UK-EU trade deal may not offset disruption to financial services on January 1, says FCA director
The UK financial regulator’s head of Brexit preparations has warned that banks and investment groups still face three “cliff-edge” risks when the transition period for leaving the EU expires in seven weeks.
Speaking at Thursday’s City & Financial summit on post-transition regulation, Nausicaa Delfas, the Financial Conduct Authority’s executive director of international, said issues with derivatives trading, the transfer of personal data and offering services to customers in the EU remained a real possibility after January 1.
“We should not assume, even if a deal is agreed, that it will mitigate outstanding risks in financial services,” she said.

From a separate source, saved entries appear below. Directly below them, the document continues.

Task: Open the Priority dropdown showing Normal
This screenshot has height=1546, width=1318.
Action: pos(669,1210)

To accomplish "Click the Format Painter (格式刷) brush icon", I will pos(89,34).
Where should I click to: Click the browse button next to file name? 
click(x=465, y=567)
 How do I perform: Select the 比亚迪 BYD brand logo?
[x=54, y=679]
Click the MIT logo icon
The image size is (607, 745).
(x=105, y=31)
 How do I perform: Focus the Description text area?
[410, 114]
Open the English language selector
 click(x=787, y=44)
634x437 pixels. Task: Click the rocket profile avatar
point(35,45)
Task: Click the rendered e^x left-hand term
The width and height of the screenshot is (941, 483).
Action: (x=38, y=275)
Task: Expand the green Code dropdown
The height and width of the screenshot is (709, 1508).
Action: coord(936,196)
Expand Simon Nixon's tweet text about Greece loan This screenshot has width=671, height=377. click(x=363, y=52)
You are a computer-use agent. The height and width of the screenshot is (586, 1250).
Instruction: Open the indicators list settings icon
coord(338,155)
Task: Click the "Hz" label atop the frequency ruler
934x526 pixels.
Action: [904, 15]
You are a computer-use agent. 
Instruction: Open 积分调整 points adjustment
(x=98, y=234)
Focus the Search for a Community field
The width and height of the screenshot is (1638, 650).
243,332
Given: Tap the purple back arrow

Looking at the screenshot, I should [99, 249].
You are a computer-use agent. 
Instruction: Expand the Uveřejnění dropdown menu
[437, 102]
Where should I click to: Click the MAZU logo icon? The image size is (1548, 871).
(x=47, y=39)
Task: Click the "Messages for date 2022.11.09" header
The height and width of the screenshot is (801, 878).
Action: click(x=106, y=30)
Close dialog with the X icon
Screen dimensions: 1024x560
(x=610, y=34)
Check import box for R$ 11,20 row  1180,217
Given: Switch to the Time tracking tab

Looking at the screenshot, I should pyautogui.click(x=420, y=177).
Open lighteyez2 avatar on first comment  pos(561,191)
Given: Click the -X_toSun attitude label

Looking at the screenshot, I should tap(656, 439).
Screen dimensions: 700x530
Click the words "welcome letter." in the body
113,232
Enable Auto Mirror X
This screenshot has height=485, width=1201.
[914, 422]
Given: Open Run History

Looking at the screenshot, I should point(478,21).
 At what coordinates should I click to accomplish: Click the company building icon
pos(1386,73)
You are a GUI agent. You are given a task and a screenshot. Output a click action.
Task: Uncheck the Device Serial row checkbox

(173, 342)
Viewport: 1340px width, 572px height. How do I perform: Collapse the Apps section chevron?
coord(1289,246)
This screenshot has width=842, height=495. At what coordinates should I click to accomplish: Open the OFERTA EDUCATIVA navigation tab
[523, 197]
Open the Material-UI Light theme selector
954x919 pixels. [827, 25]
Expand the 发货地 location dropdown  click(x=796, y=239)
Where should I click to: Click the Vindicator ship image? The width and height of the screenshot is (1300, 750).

The first two of those threats could yet be addressed by a last-minute deal with the EU, she said.
Earlier this week, chancellor Rishi Sunak announced that the government would recognise many areas of EU financial regulation as sufficiently tough as the UK’s own standards from January, a process known as equivalence.
That will enable UK-based banks and fund managers to continue accessing EU exchanges, benchmarks and services. He said the UK was “acting unilaterally to provide clarity”.
Brussels has held back, seeking more clarifications from the UK over whether it will stray too far from European norms. It will only let EU institutions access UK markets if it is “in the EU’s interests”.
Without a reciprocal approach, Ms Delfas acknowledged that brokers and fund managers could suffer.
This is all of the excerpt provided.